Avec la procédure dite « d’importation sans paiement », les Algériens pouvaient importer des biens par leurs propres moyens en devises étrangères, sans passer par la domiciliation bancaire et les devises de la banque d’Algérie.
Pour ne prendre que l’exemple de l’AIV (Autorisation d’importation des Véhicules), que le lobby des concessionnaires a fait interdire, le montant des apports financiers, uniquement pour l’achat de véhicules, était de 2 milliards $/an en 1990.
Aujourd’hui, l’Etat perd, par le biais des concessionnaires, le change de plus de 6 milliards de dollars/an. Qu’importe si le chiffre d’affaires des concessionnaires va baisser, le rétablissement de l’AIV va faire économiser à l’Algérie de très précieuses devises pour d’autres utilités.
Il en de même pour les camions, les engins et tous types de biens de consommation ou industriels qui peuvent être importés en puisant dans les énormes réserves de de vises de la diaspora algérienne installée partout dans le monde.

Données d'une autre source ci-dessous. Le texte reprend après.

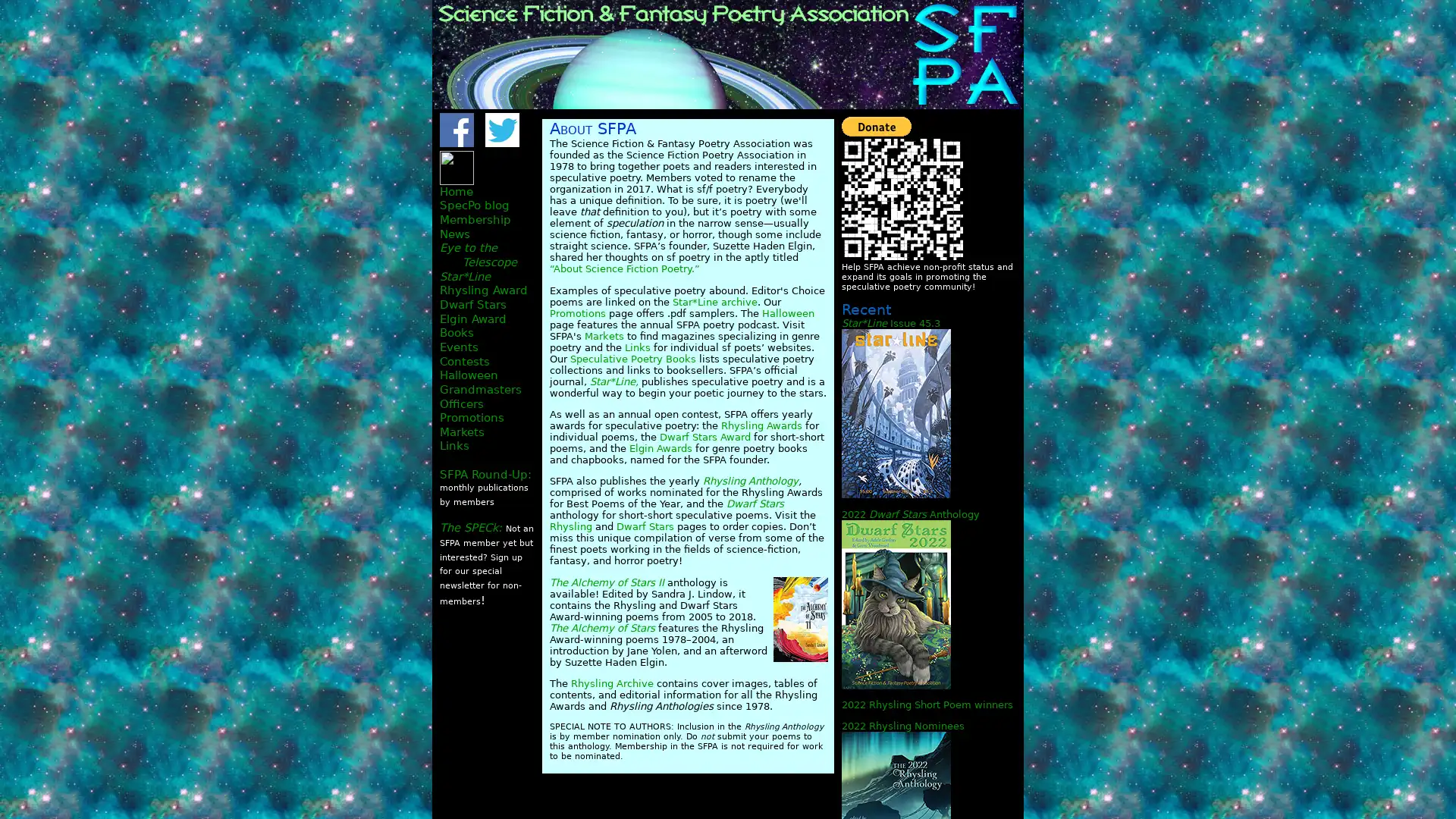 The width and height of the screenshot is (1456, 819). Describe the element at coordinates (877, 125) in the screenshot. I see `Donate with PayPal button` at that location.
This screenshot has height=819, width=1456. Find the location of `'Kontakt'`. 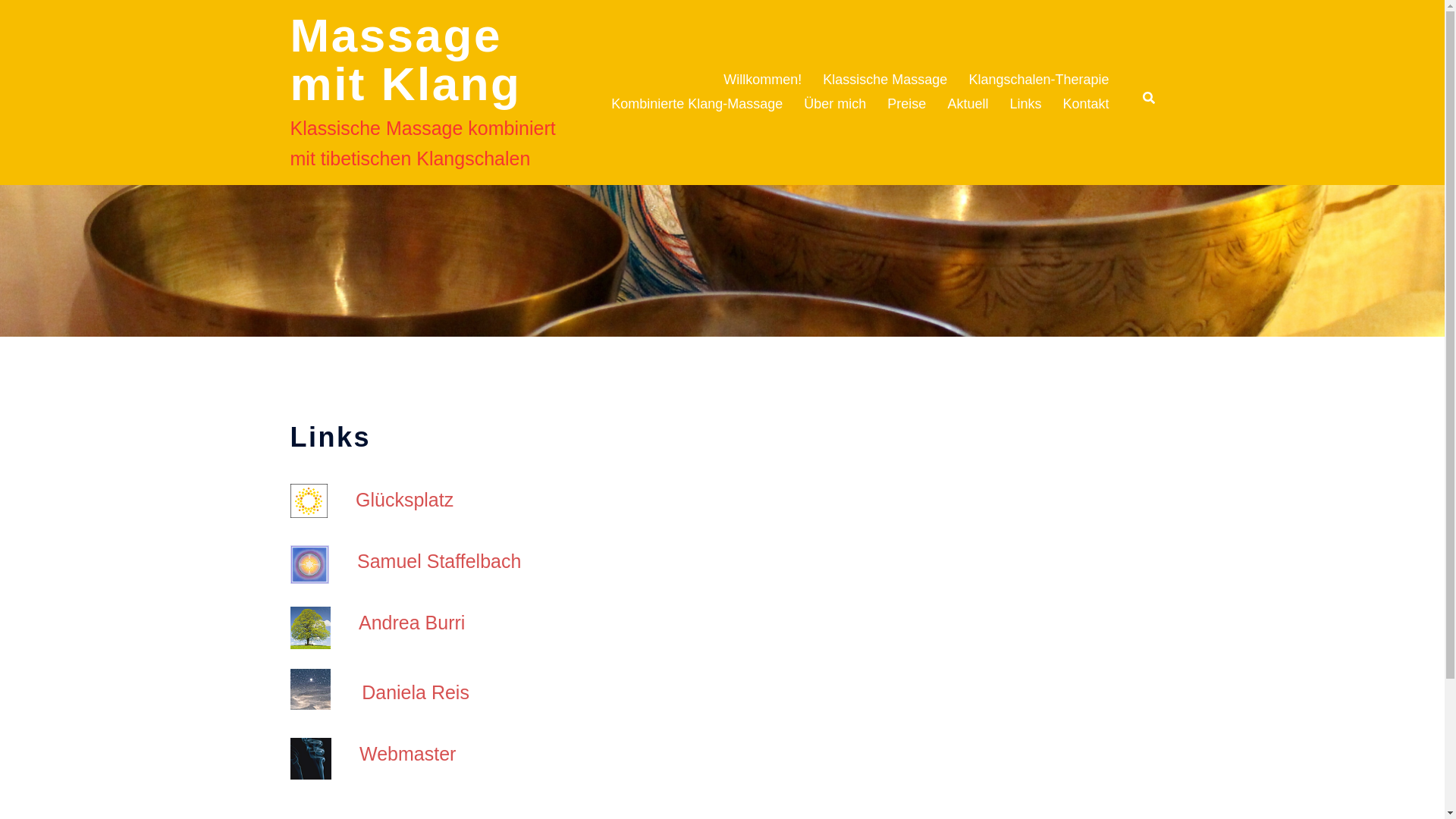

Le principe de préservation des devises de l’Etat doit permettre à nouveau que « Les importations dites sans paiement sont dispensées de l’obligation de domiciliation bancaire ».
Qu’importe d’où vienne l’argent, de l’émigration ou du blanchiment, cette ouverture va relancer une activité commerciale qui va occuper des milliers de personnes sur des marchés spécifiques.